#### EXTRACT TO READ:
┌────────

Small to medium-sized businesses (SMEs) continue to face challenges compared to larger businesses. SMEs typically account for half of private sector non-farm employment in the United States. During the period from 1993 to 2010, 98 percent had less than 100 employees, while more than half of these SMEs had one to four employees.
Fast forward to now, the smallest firms have had the largest proportionate job losses between Q1 2007 and Q1 2011. According the Federal Reserve Senior Loan Officer Opinion Survey, during this same recessionary period, bank financing fell, and has still has not returned to levels prior to the recession. In 2010, credit standards for large firms actually eased at a faster rate than for small businesses.
SMEs struggle with having enough liquid capital, and even when they are not struggling with paying the expenses necessary to operate their business, they have very little flexibility. This is especially true when customers do not pay invoices on time, which will put your any business at risk.

└────────

#### PARTS OF THE EXERCISE:
#1 Reproduce verbatim the portion of the passage on small business financing that opens with the words containing "Small to medium-sized" and closes with "to four employees.".
#2 Count the lines in the entries below that contain the string "Select", and report only that number.

#### Stored dataset items:

┌────────

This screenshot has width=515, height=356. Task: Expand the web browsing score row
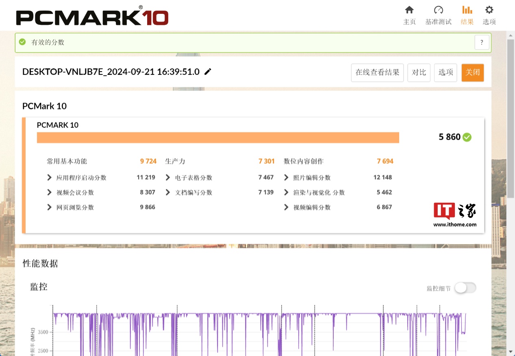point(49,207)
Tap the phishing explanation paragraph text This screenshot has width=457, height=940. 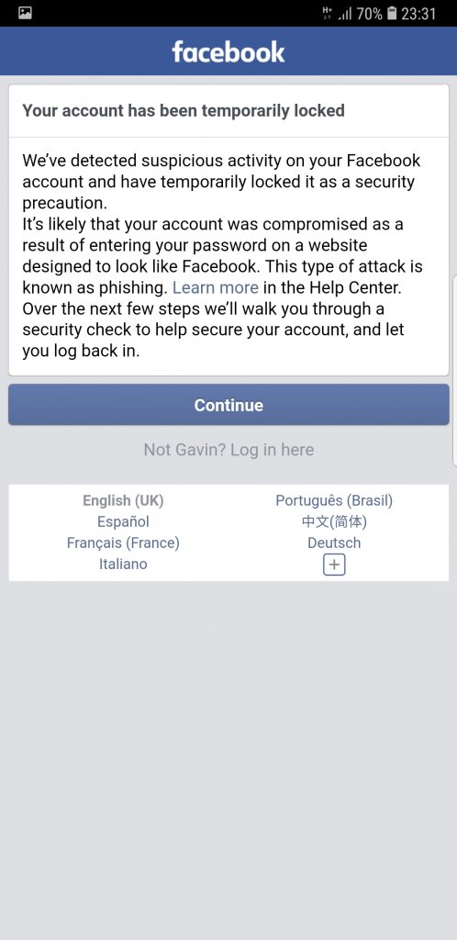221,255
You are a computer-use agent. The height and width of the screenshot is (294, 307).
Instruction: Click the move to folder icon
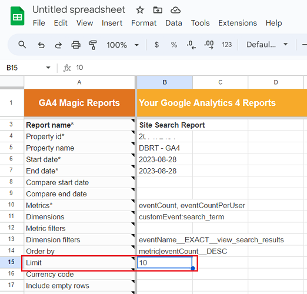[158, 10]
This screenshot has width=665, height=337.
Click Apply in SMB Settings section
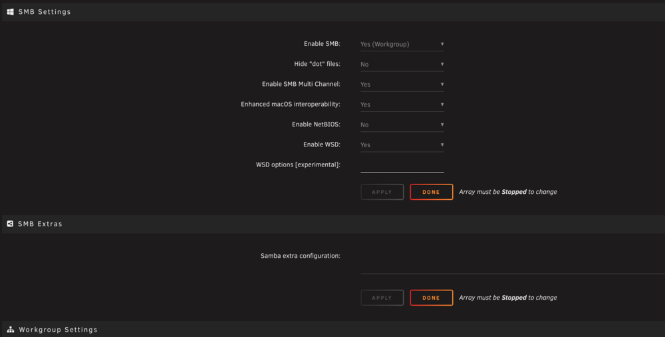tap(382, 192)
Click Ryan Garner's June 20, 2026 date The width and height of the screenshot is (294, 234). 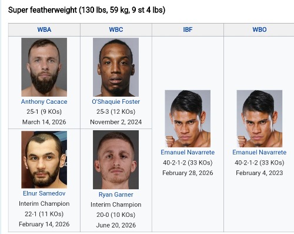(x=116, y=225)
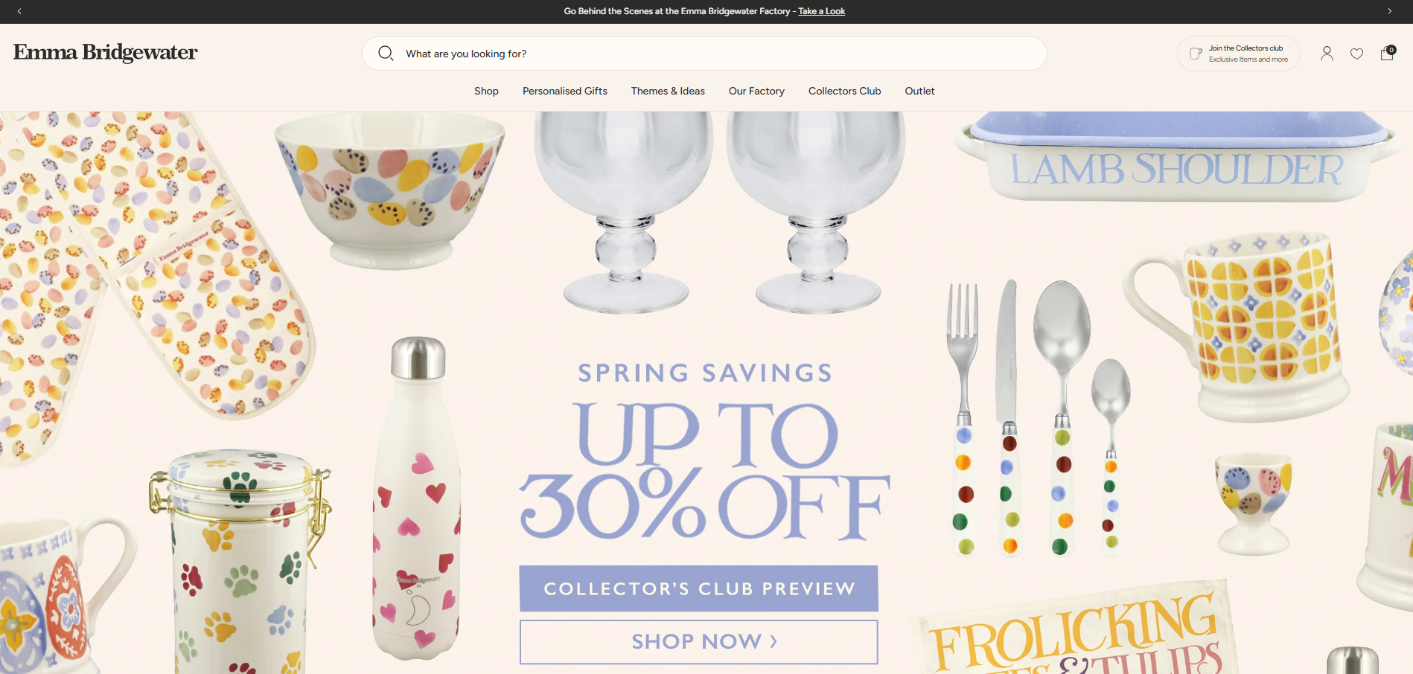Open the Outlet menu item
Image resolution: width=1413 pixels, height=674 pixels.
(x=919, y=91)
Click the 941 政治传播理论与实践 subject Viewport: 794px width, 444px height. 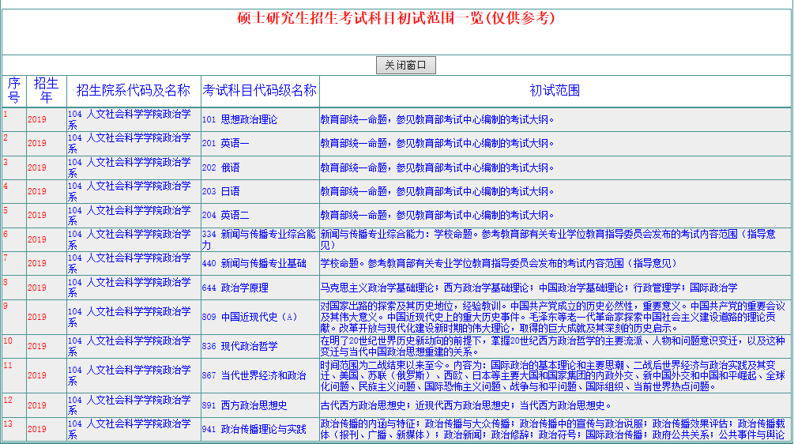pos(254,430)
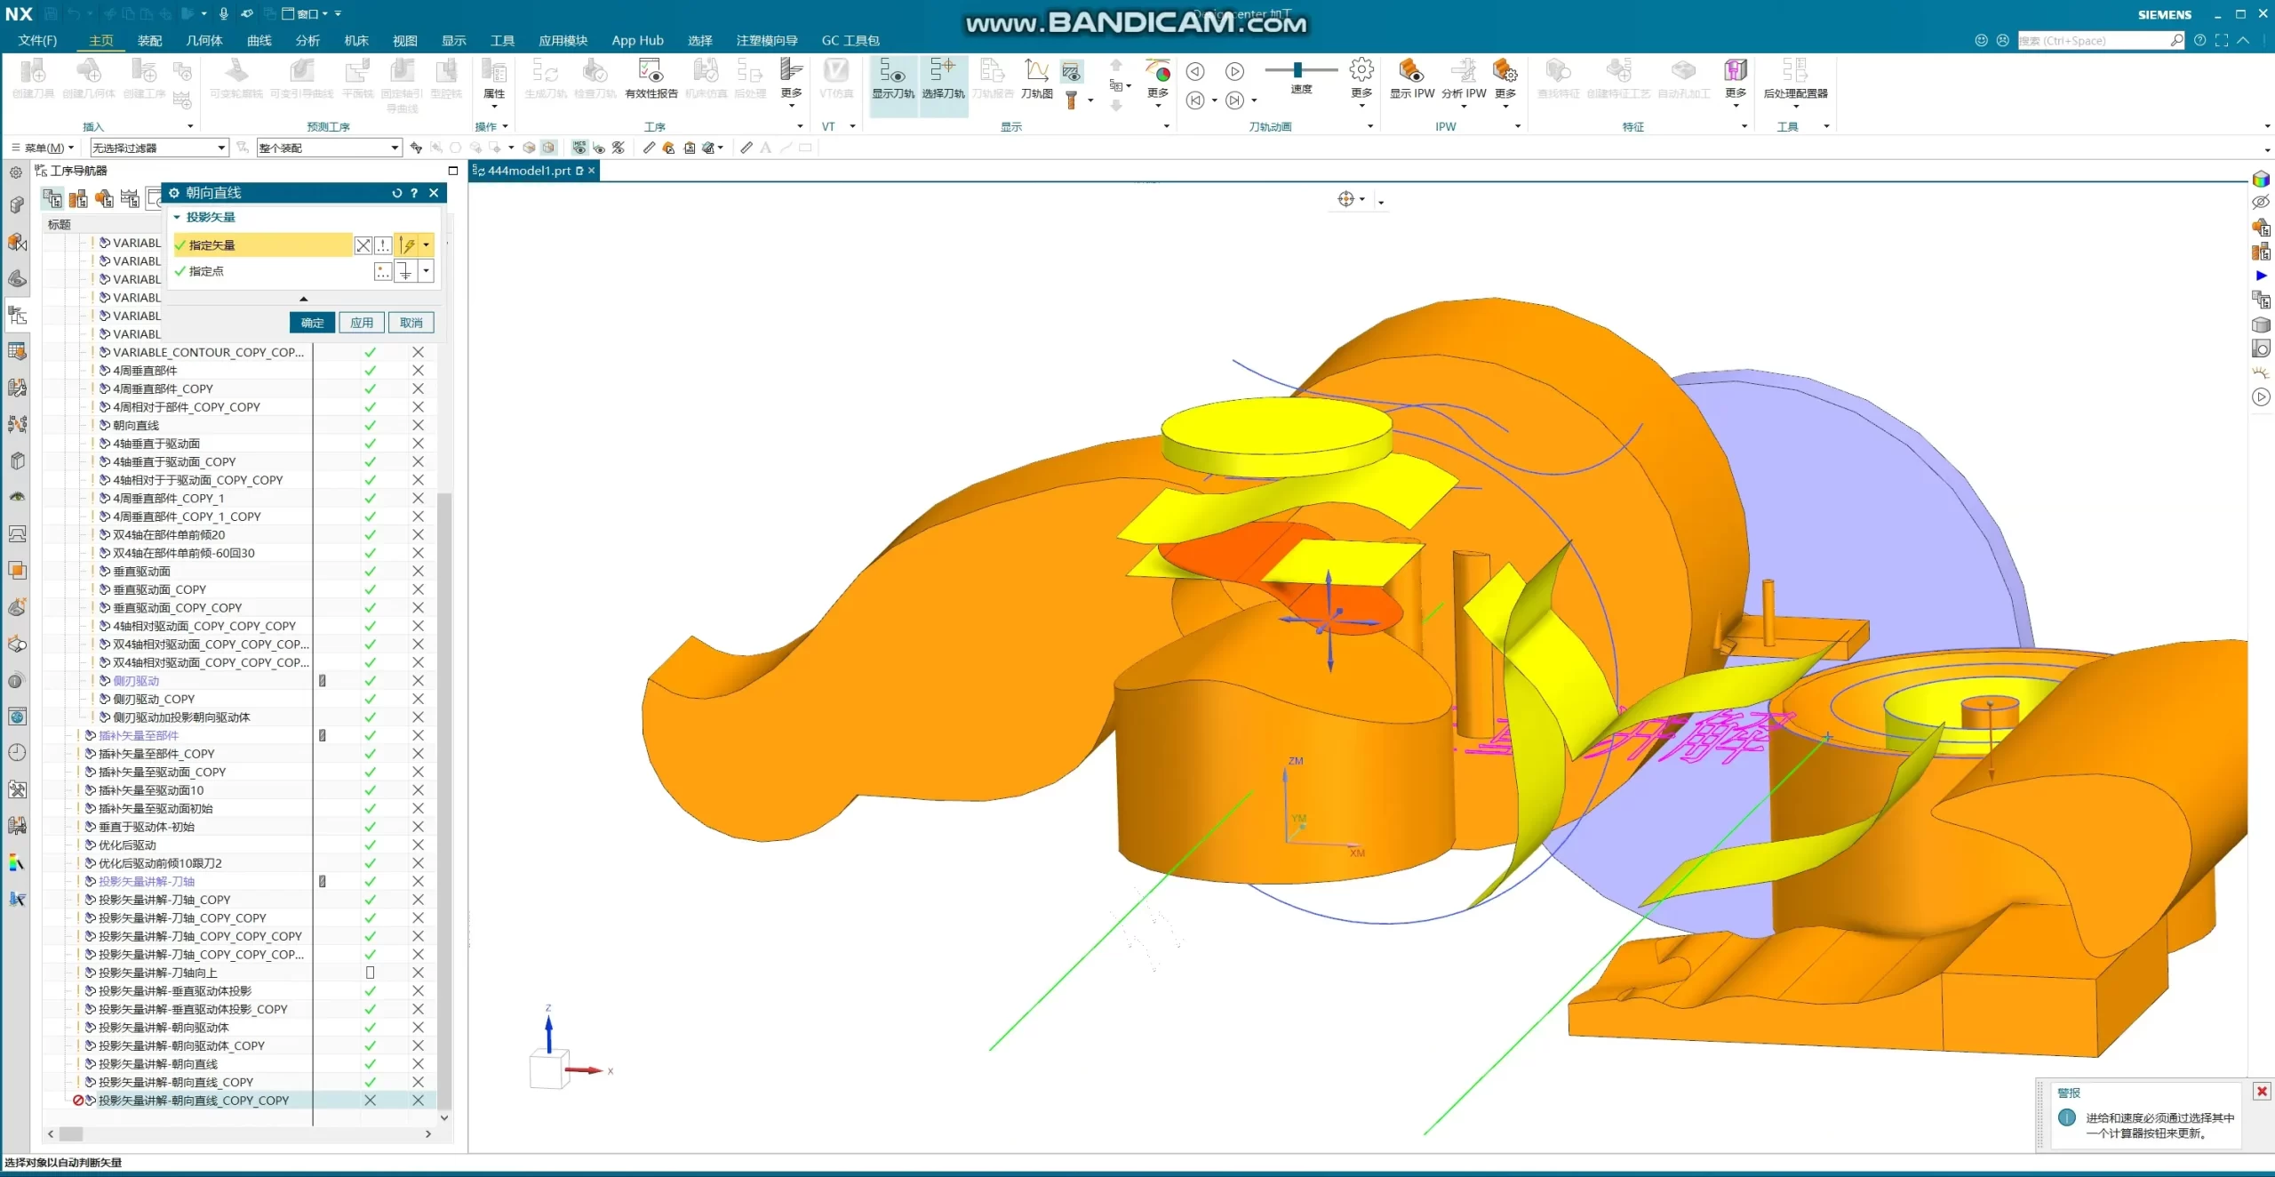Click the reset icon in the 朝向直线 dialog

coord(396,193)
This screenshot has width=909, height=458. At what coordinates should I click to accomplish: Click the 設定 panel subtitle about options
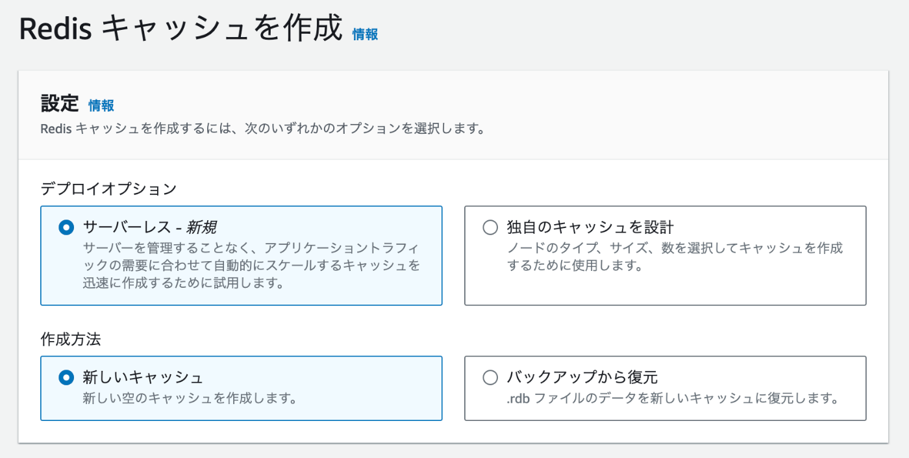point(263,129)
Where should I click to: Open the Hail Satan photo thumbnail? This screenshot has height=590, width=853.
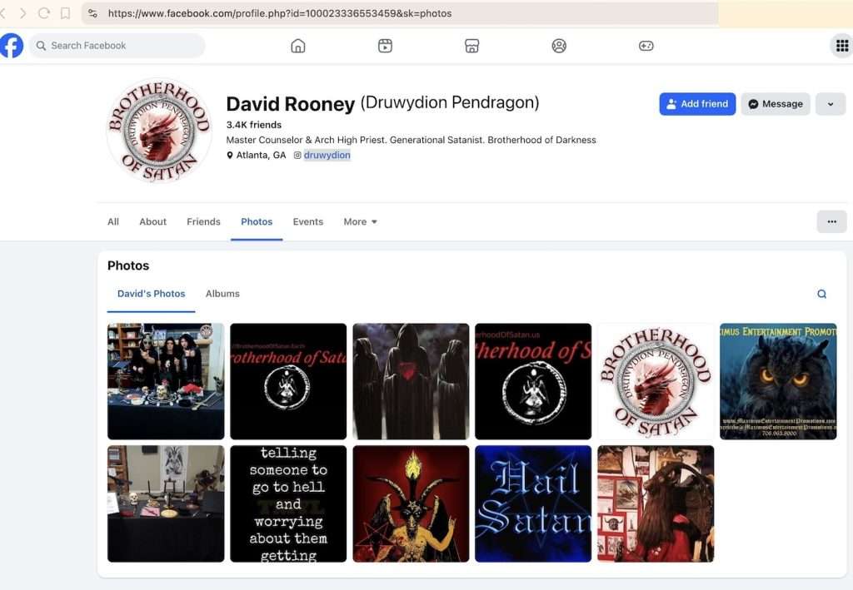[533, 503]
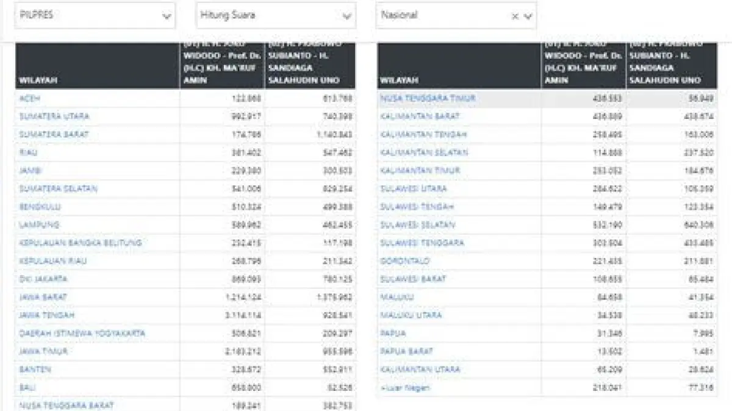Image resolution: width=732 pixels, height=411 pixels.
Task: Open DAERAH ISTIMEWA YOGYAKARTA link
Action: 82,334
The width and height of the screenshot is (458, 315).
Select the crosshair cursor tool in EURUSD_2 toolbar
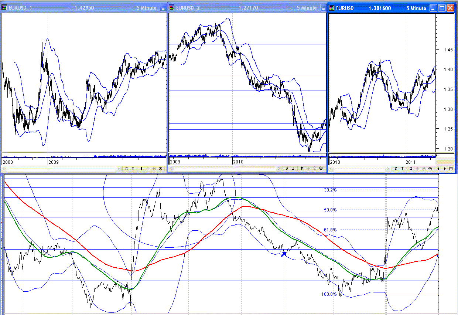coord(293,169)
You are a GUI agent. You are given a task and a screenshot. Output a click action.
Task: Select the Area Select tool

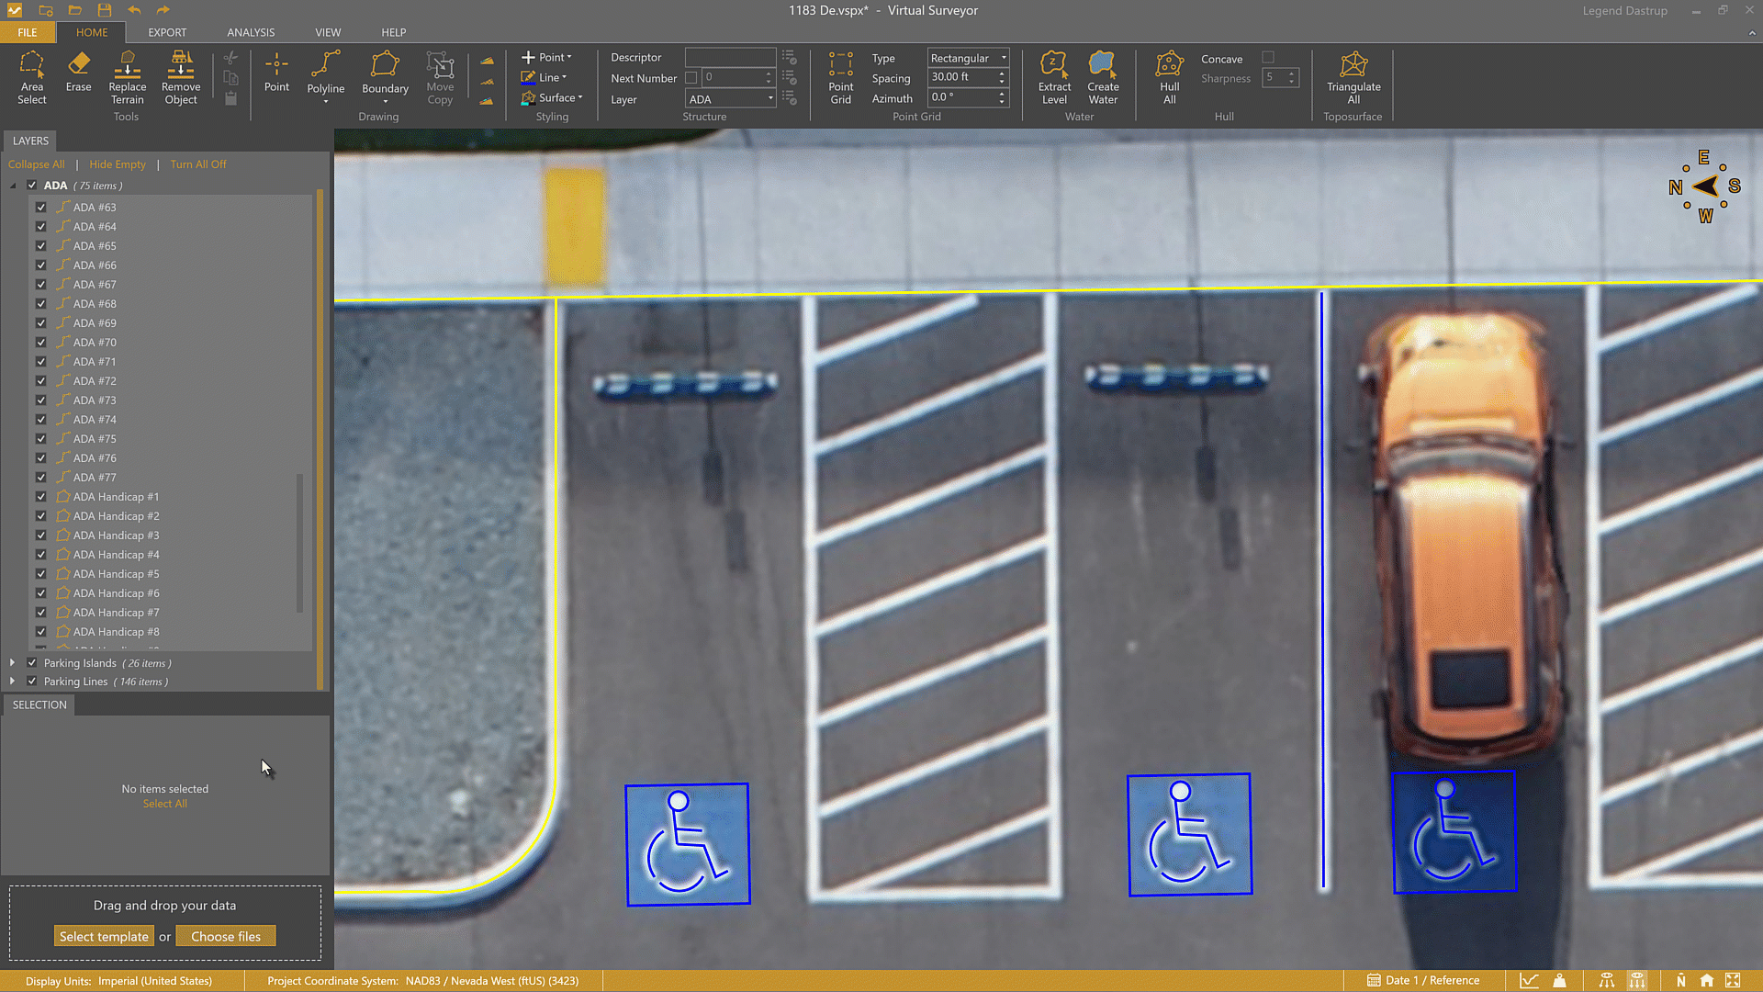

└────────

#### TASK RESULTS:
#1
Small to medium-sized businesses (SMEs) continue to face challenges compared to larger businesses. SMEs typically account for half of private sector non-farm employment in the United States. During the period from 1993 to 2010, 98 percent had less than 100 employees, while more than half of these SMEs had one to four employees.

#2 2